Collection of samples during acute illness is usually preferred to provocative testing by metabolic
challenge performed when the child is otherwise well because this method may not yield diagnostic
specimens and may be dangerous.
The confirmatory specific diagnosis of most IEMs requires additional specialized testing for abnormal
metabolites, perturbed enzymatic function, or molecular testing.

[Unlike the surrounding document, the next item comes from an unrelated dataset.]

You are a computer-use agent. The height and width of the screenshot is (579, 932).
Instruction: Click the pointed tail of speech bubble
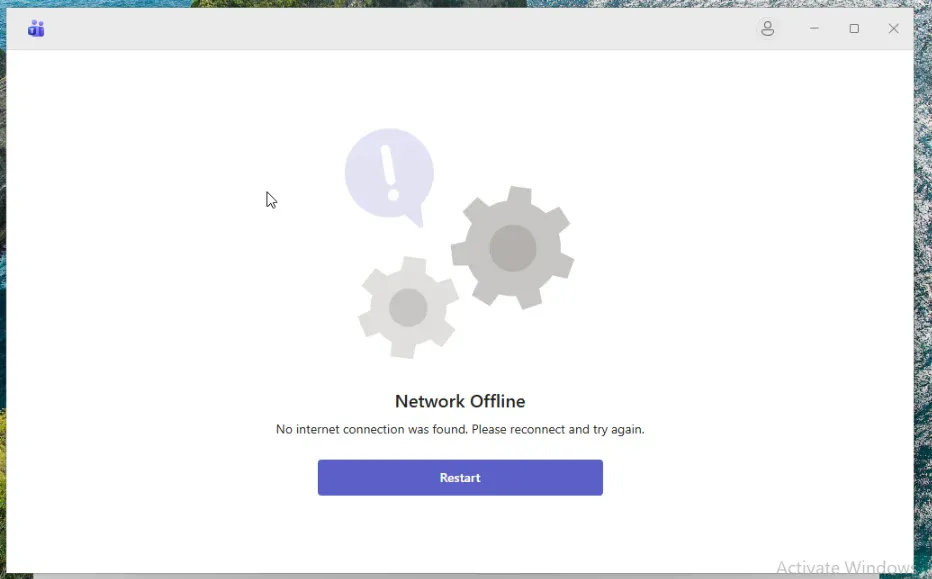coord(415,217)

When a child dies in the ED and an IEM is suspected, it is extremely important to attempt to diagnose
that disease because of the possibility that asymptomatic family members are affected or future children
are at risk. Routine autopsy does not usually provide a definitive diagnosis of IEM but may rule out other
causes of death and offer clues. IEMs can be diagnosed in the child who has just died by collecting the
appropriate specimens ( Table 95.6 ). In some situations, exome sequencing, genome sequencing, or
metabolomics may be used to evaluate for an underlying cause of decompensation. This evaluation is
usually guided by specialty consultation. Most IEMs can be categorized based on findings of initial
laboratory evaluations. Nearly all patients with IEMs that present as acute life-threatening disease will
have hypoglycemia, metabolic acidosis, and/or hyperammonemia. These initial findings will guide
immediate treatment and further evaluation. Important exceptions are nonketotic hyperglycinemia
(usually presents within 48 hours of birth with lethargy, coma, seizures, hypotonia, spasticity, hiccups,
and apnea) and pyridoxine deficiency and folinic acid–responsive disorders (which present with
intractable seizures with or without encephalopathy as neonate).